Jenaer Rathaustöne: Eichplatz-Fragen und sprechende Straßenbahnen

Wann? 23.05.2012 17:30 Uhr

Wo? Rathaus, Markt 1, 07743 Jena DE
Jena: Rathaus | Fünfzehntausend Jenaer Haushalte werden demnächst Post von ihrer Stadtverwaltung bekommen. Sie sind ausgesucht, sich stellvertretend für die Einwohnerschaft zur künftigen Gestaltung des ehemaligen "Platzes der Kosmonauten" zu äußern. Die im Briefkasten lauernde "Eichplatz-Broschüre" verspricht umfangreiche Informationen und Hintergrunddetails. Als Rücksendung erwartet der Absender eine Antwort auf die Frage, ob der Platz bebaut werden soll (ja/nein) und eine Einschätzung der in der Broschüre vorgestellten aktualisierten Investorenkonzepte: gefällt mir gut, gefällt mir, neutral, gefällt mir weniger gut, gefällt mir gar nicht. Neben den Konzepten der auf Großbauten für Handel und Gewerbe spezialisierten Unternehmen aus Frankfurt am Main und Hamburg soll auch die von der "Eichplatz-Jury" bereits befürwortete Bebauung des derzeitigen Parkareals an der Johannisstraße durch "jenawohnen" beurteilt werden.
Zur Auswertung der Antworten, die auch online möglich sein sollen, heißt es im Beschluss des Stadtentwicklungsausschusses - Bürgerbefragung oder Bürgerentscheidung? - : "Aufgrund der komplexen und vielschichtigen Sachverhalte bei der Entscheidung des Stadtrates zum Grundstücksverkauf mit Bauverpflichtung sollen die Befragungsergebnisse den Charakter einer Entscheidungshilfe besitzen."

Zu ihrer heutigen Vollversammlung haben Jenas Stadträte zunächst andere Antworten geplant.

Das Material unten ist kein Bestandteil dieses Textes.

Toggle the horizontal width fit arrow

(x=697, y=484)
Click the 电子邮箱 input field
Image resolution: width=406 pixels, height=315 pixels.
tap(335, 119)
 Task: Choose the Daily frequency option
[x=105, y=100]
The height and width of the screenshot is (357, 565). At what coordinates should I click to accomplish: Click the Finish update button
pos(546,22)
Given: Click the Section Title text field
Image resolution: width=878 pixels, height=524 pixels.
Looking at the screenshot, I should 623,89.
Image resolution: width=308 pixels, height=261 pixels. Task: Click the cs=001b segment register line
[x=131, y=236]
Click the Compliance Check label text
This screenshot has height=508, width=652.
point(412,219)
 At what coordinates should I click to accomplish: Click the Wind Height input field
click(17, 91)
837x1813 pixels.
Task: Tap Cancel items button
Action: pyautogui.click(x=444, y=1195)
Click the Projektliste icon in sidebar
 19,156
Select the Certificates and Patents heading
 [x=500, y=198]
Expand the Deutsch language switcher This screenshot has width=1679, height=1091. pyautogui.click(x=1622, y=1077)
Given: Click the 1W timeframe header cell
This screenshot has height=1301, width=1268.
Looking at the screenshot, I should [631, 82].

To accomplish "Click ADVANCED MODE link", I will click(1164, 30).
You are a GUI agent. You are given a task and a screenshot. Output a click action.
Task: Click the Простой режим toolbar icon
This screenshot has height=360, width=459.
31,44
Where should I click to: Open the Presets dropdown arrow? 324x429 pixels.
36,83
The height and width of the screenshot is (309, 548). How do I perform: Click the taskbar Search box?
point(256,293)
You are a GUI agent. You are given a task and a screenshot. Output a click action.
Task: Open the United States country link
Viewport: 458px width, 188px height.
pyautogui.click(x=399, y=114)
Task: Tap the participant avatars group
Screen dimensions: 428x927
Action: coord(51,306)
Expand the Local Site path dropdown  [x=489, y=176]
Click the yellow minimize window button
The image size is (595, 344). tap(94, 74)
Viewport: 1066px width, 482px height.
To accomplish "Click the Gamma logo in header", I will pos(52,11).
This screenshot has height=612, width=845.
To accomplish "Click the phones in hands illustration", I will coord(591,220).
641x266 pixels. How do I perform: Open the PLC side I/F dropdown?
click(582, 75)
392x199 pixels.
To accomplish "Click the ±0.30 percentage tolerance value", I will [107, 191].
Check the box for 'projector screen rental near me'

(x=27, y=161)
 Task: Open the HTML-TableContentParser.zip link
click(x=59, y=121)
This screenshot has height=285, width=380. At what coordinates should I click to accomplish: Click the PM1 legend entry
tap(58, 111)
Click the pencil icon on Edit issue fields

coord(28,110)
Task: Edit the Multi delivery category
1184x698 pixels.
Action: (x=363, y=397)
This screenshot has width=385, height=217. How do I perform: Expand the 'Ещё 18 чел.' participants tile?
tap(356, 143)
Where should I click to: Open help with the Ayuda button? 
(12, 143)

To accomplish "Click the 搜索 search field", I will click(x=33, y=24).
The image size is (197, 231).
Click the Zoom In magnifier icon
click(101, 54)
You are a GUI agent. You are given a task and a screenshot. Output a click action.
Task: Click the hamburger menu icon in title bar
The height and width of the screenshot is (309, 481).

Unter Anderem geht es um die Wiedereinführung des "Frauennachttaxis" und um einen grundsätzlich differenzierten Verkauf kommunaler Baugrundstücke. Der Rechnungsprüfungsausschuss legt die Jahresrechnung 2010 der Stadt vor und empfiehlt die Entlastung des Oberbürgermeisters.
Laut soll es an Haltestellen des Nahverkehrs werden. Bereits auf Knopfdruck erhältliche akustische Informationen zu Linien-Nummer und Fahrtziel sollen durch Außenlautsprecher an Bussen und Bahnen für alle wartenden Fahrgäste hörbar sein. Wegen dieser automatischen "Lärmbelästigung" ersucht die städtische Nahverkehrsgesellschaft die Stadträte um Fürsprache, die in der Aprilsitzung aus Zeitnot nicht möglich war.